Em '50 tons', quem mais apanha é a inteligência do espectador

Levei um susto ao entrar na sessão de “50 tons mais escuros”. Não porque Anastasia Steele estivesse sendo maltratada com algum objeto pontiagudo, mas porque entrei em uma sessão dublada. Corrigi o erro em alguns segundos, mas pude constatar que mais gente prefere a versão dublada do que a legendada, mesmo em um shopping de alto padrão de Curitiba.
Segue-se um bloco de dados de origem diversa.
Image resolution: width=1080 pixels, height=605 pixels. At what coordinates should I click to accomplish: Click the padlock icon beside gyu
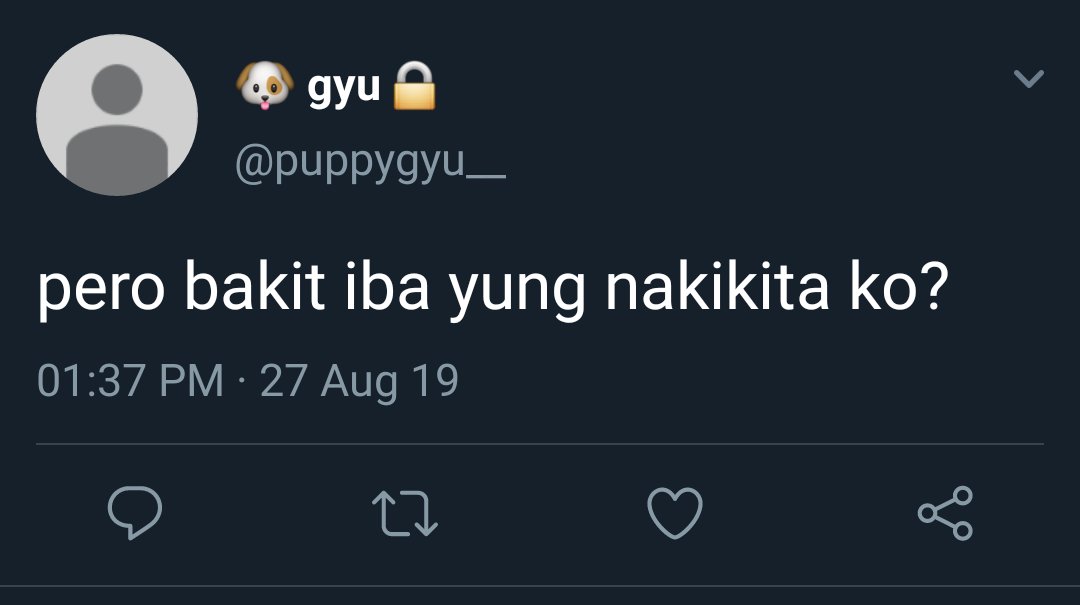pyautogui.click(x=414, y=85)
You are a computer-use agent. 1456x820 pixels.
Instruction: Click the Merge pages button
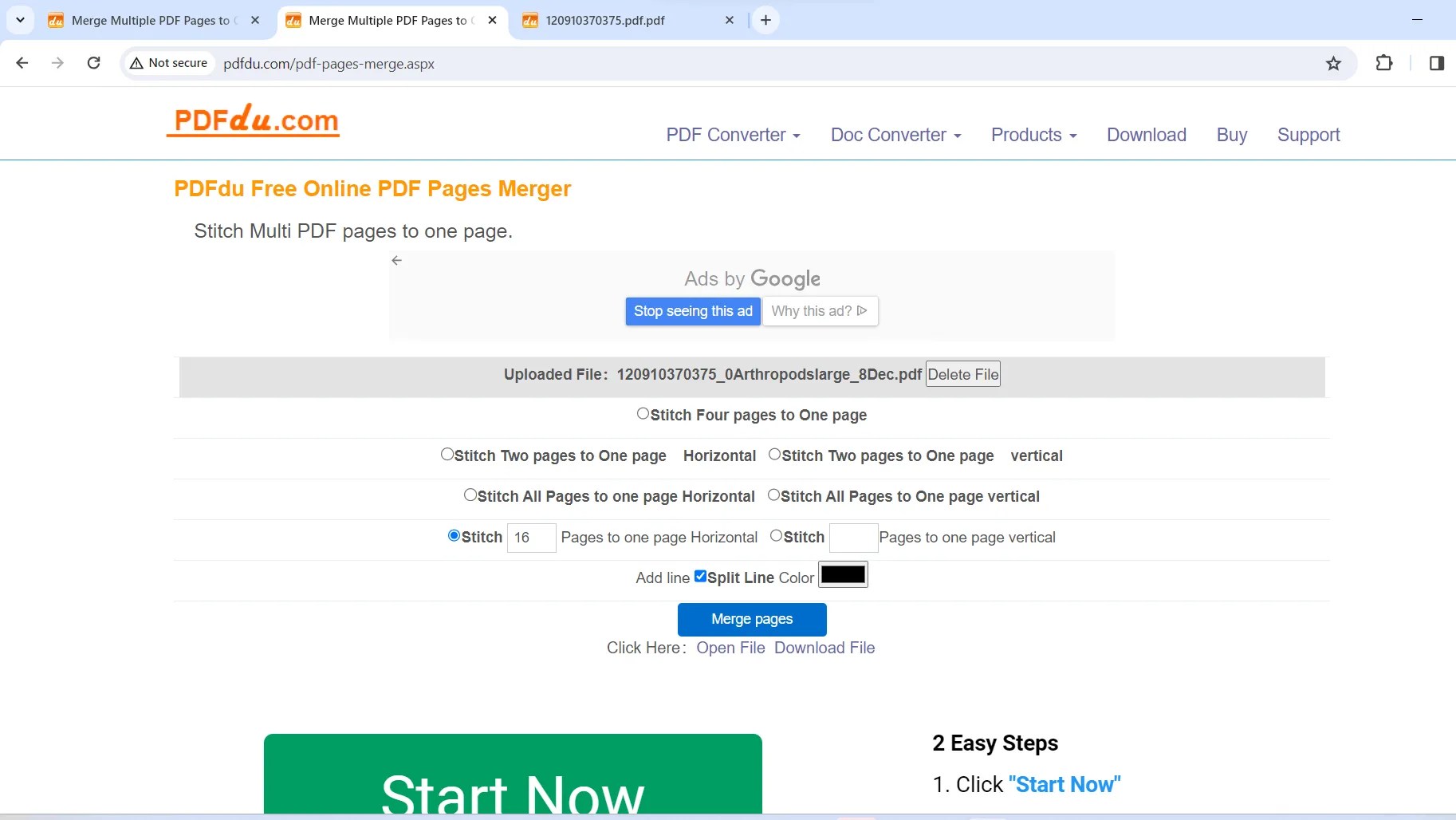pos(752,619)
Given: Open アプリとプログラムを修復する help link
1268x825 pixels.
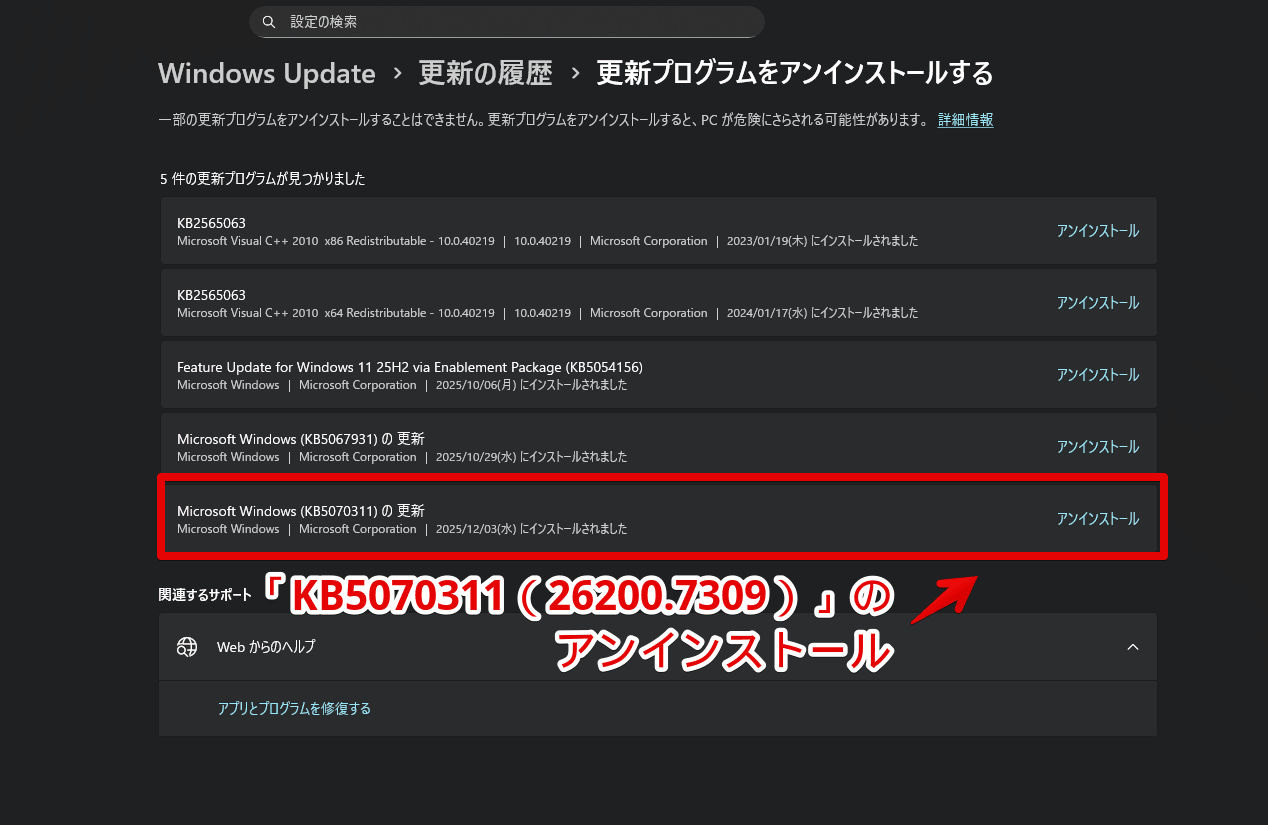Looking at the screenshot, I should point(294,707).
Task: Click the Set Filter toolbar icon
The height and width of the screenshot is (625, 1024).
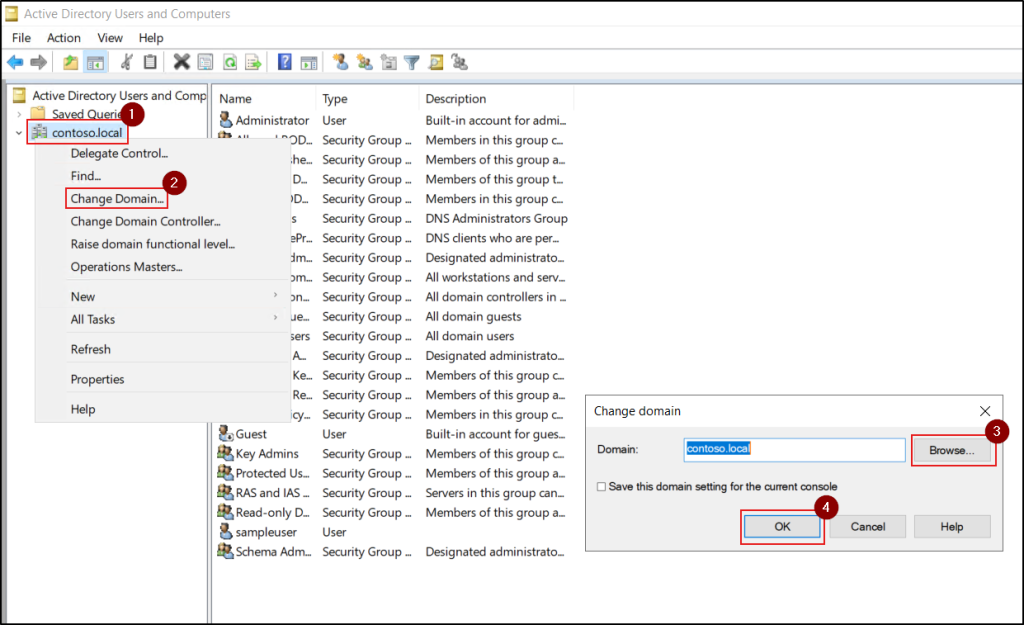Action: (x=410, y=61)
Isso confirma uma tendência nacional já detectada pelo Datafolha há uma década: 37% de preferência por legendas contra 56% por dublagens nos cinemas, segundo uma pesquisa do instituto.

Minha sessão era legendada, mas também comentada. Duas meninas decidiram compartilhar quase todas suas impressões com as pessoas em volta. “Uau, que gato”, uma delas disse, literalmente assim, com esse “uau” de tempos remotos, quando Christian Grey apareceu pela primeira vez. Mais tarde, durante uma cunilíngua, sua amiga se ouriçou na poltrona: “Parada é forte, mano”.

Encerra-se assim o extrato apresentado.